Intergenerational incarceration plays a part in oppressing certain demographics, according to Feilmann. He described the cycle as people coming from poverty turn to drugs and gangs in order to make an income, but then go to prison, which sometimes leaves parent-sized holes in their children’s lives. Without the parents’ income, the children grow up at a disadvantage.
“And then you start the cycle of intergenerational incarceration, because what are their kids going to do growing up in poverty?” he said. “Well, they’re going to sell drugs, and they’re going to get arrested; what are their kids going to do?”
How incarceration devastates communities is like a disease invading a healthy body, Feilmann said.
“It’s a form of cancer in your body, so why would you care that you have cancer in your leg when the rest of your body’s doing fine?” he said.
The cancer weakens the community’s mental health as a whole because in order to have a healthy community, everyone has to be healthy.
Valuing human life is partly what inspired Feilmann to begin his work as an activist and advocate.
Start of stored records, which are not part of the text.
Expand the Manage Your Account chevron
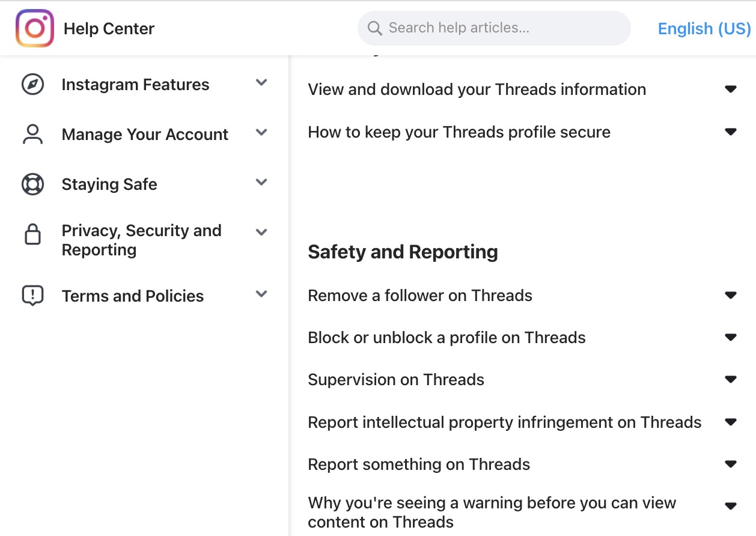 pyautogui.click(x=261, y=133)
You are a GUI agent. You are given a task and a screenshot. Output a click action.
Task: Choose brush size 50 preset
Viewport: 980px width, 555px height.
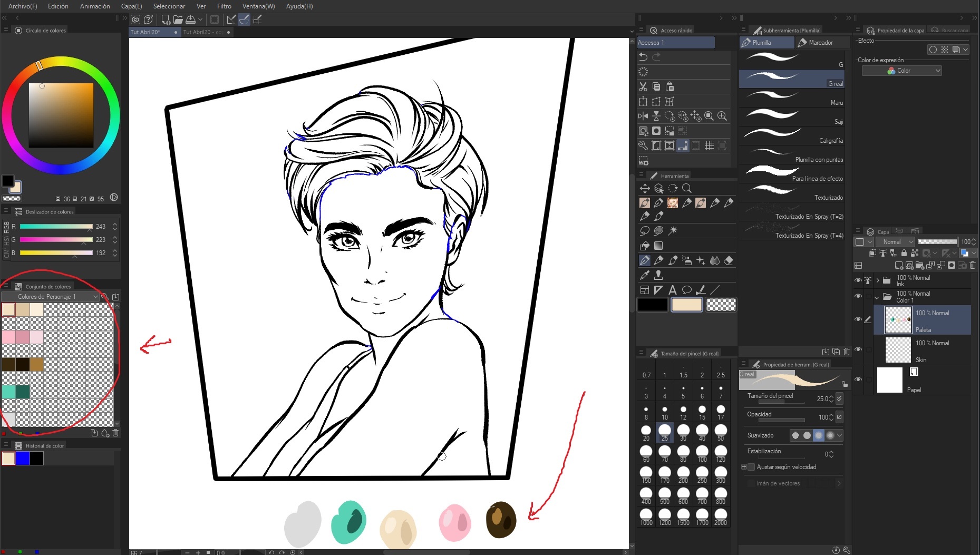click(x=720, y=432)
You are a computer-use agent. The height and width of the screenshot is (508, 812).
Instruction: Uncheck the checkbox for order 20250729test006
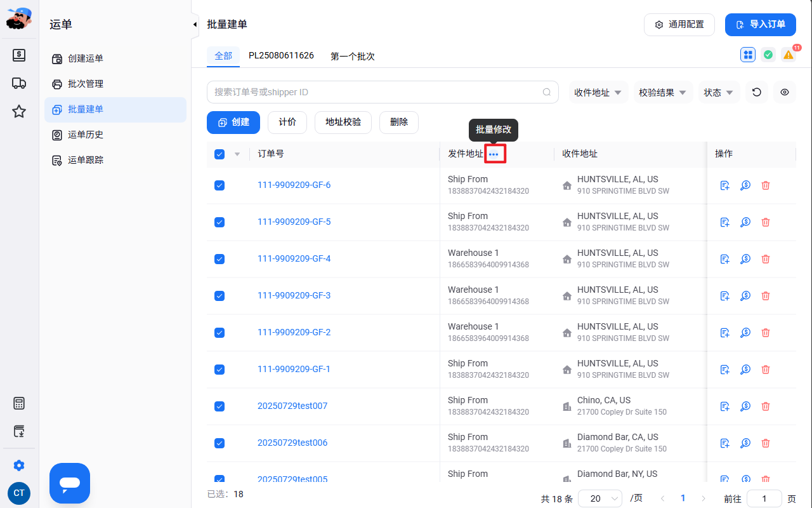coord(219,443)
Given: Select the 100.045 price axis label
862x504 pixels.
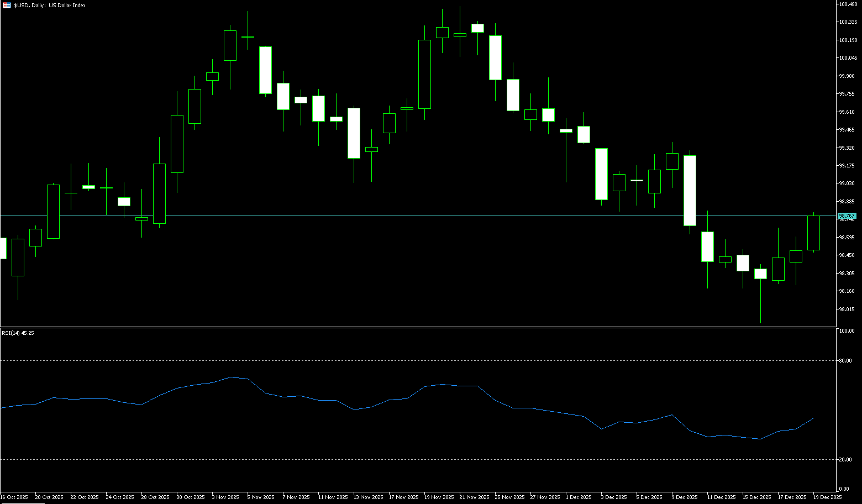Looking at the screenshot, I should click(x=848, y=58).
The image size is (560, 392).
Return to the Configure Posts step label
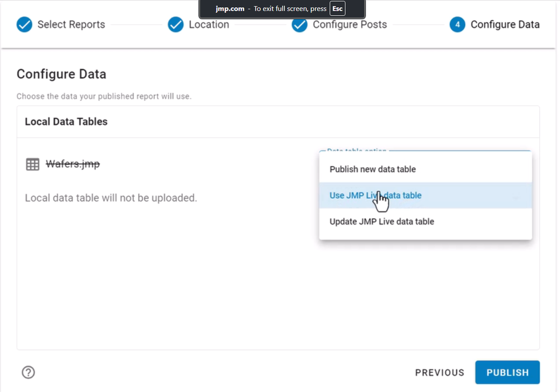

He quoted Father Gregory Boyle, a Catholic priest and prison reform activist based out of Los Angeles, and said he wants people to meet their fullest potential.
“It’s a value of all human beings — [seeing] human beings as having intrinsic worth and value and the need to meet their fullest potential,” he said. “[It’s] giving people the opportunity to have that potential and meet that.”
Discrimination against former inmates once they’re liberated is something that stops people from reaching that potential, Feilmann said.
One way to aide inmates who are still incarcerated is through direct interaction. Rex Walton, a former electronics specialist at the Post Office, has been friends with Feilmann since they met in the fall of 2018. The two are united in their passion for prison reform, but their skills take them in different directions. Walton spends time in the Nebraska State Penitentiary, teaching a writing program for inmates.
Solitary confinement is what Feilmann hopes to change the most through his activism work. What makes solitary confinement so detrimental to inmates’ mental health, Feilmann said, is the time span of incarceration.
“You’ll see guys and they’re just decompensating right in front of your eyes — guys within a month, just spiraling down, becoming mentally ill … guys talking about cutting themselves,” he said.
Recently, he’s collaborated with Sen. Tony Vargas, who represents the 7th District, southeastern Omaha, in the Nebraska Legislature. On Jan. 23, 2019, Vargas introduced LB739, a bill that aims to restrict the use of solitary confinement in the Nebraska penitentiary system. The bill passed by the governor, which Feilmann described as “amazing.”
For the future, what he and Walton hope for is increased community awareness. Feilmann said he wants to see former inmates succeed after their sentences are up.
“[What I want to see is] people reintegrate back into the community as healthy, productive citizens,” he said.